Dans le pre­mier cas, c’est ainsi que l’alinéa 1er R.330–11 du code de la route pré­voit que l’imprimé de demande de cer­ti­fi­cat d’immatriculation d’un véhi­cule doit infor­mer de la pos­si­bi­lité de s’opposer à une uti­li­sa­tion com­mer­ciale. Com­ment se concré­tise cette pos­si­bi­lité ? Par une case à cocher, non pas pour auto­ri­ser l’administration à revendre nos don­nées d’identification mais au contraire pour s’y oppo­ser (cli­quer ici et ici pour des illus­tra­tions)… En terme mar­ke­ting, cela s’appelle « l’opt-out actif ». Selon cette tech­nique, l’accord est acquis par défaut et est consi­déré comme impli­cite.

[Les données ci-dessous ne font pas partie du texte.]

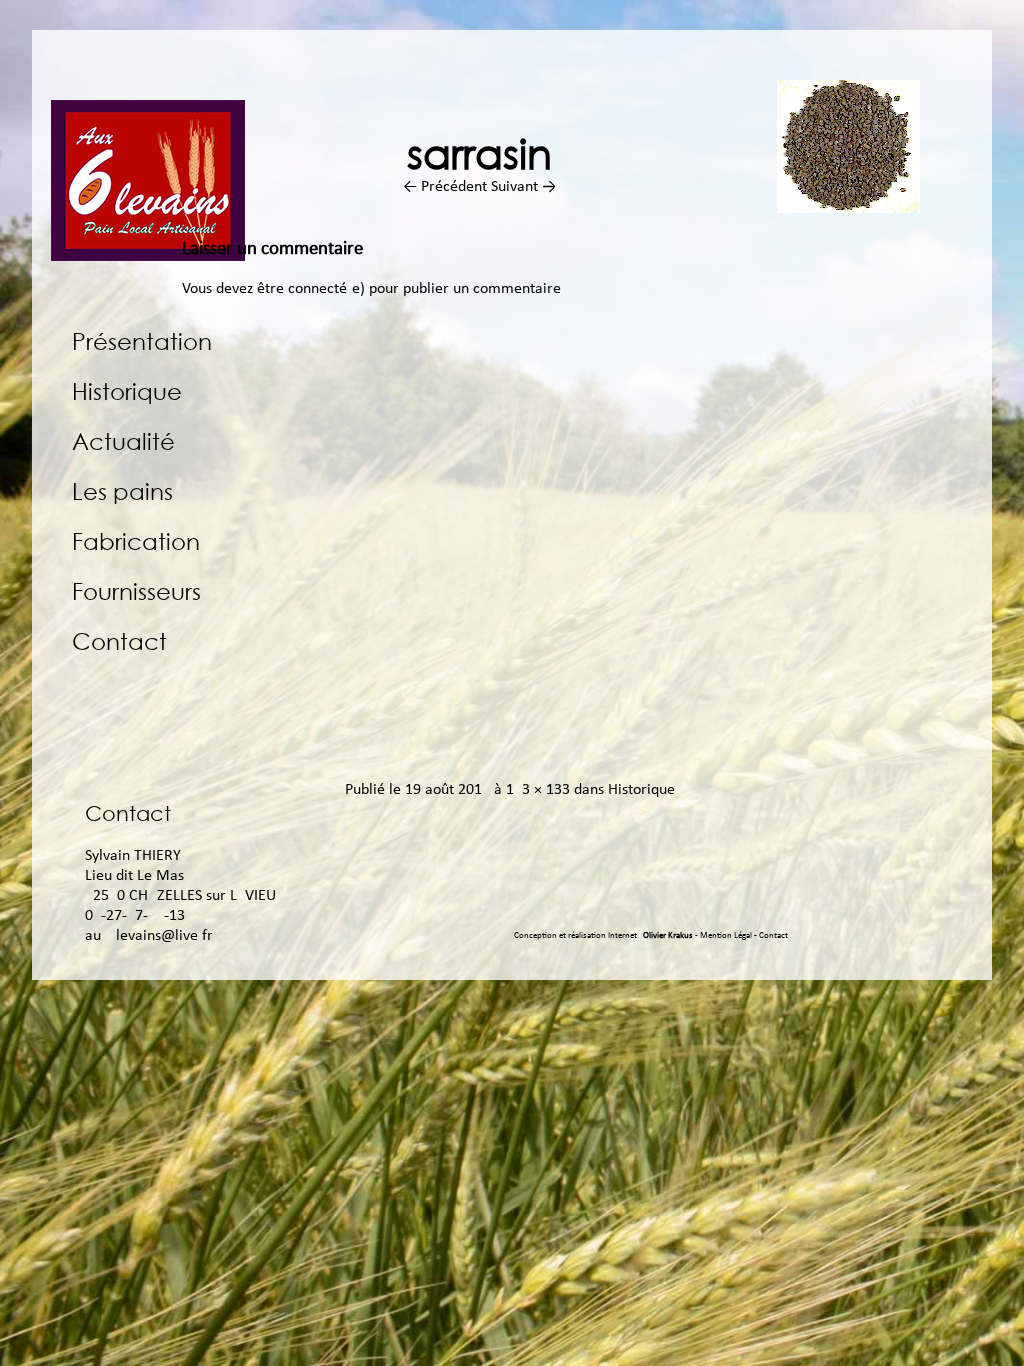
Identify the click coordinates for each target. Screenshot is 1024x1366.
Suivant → (523, 187)
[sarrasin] (848, 209)
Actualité (123, 440)
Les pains (122, 490)
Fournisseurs (136, 590)
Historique (127, 390)
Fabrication (136, 540)
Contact (119, 640)
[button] (848, 146)
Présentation (142, 340)
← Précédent (445, 187)
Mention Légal (727, 935)
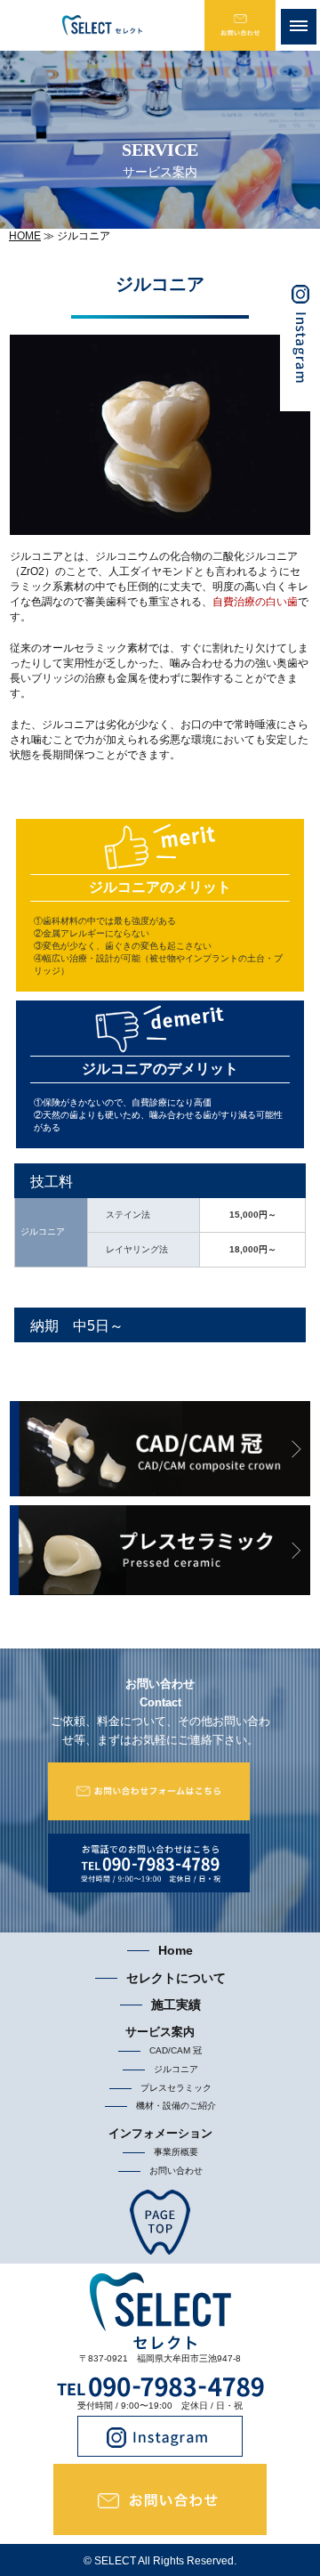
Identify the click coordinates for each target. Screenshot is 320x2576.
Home (175, 1950)
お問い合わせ (176, 2170)
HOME (25, 236)
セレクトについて (176, 1978)
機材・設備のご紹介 (176, 2105)
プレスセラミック (176, 2088)
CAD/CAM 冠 (175, 2050)
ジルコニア (176, 2069)
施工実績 (176, 2004)
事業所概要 (176, 2152)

Ce choix est loin d’être ano­din, car on ima­gine très bien que les auto­mo­bi­listes qui ne coche­ront pas cette case seront en plus grand nombre que ceux qui auraient volon­tai­re­ment accepté de com­mu­ni­quer leurs don­nées à des fins com­mer­ciales si ce choix leur avait été donné plus expli­ci­te­ment ! On a l’habitude de voir ce genre de pra­tique uti­li­sée par des socié­tés com­mer­ciales mais de la part d’une admi­nis­tra­tion, cela a de quoi éton­ner… En outre, que se passera-t-il pour les auto­mo­bi­listes ayant imma­tri­culé leur véhi­cule avant l’entrée de la loi per­met­tant la vente de ces don­nées, et qui ont donc fait leur demande d’immatriculation au moyen de for­mu­laires qui fort logi­que­ment ne com­por­taient aucune case à cocher ? L’administration les informera-t-elle de la pos­si­bi­lité de s’y opposer ?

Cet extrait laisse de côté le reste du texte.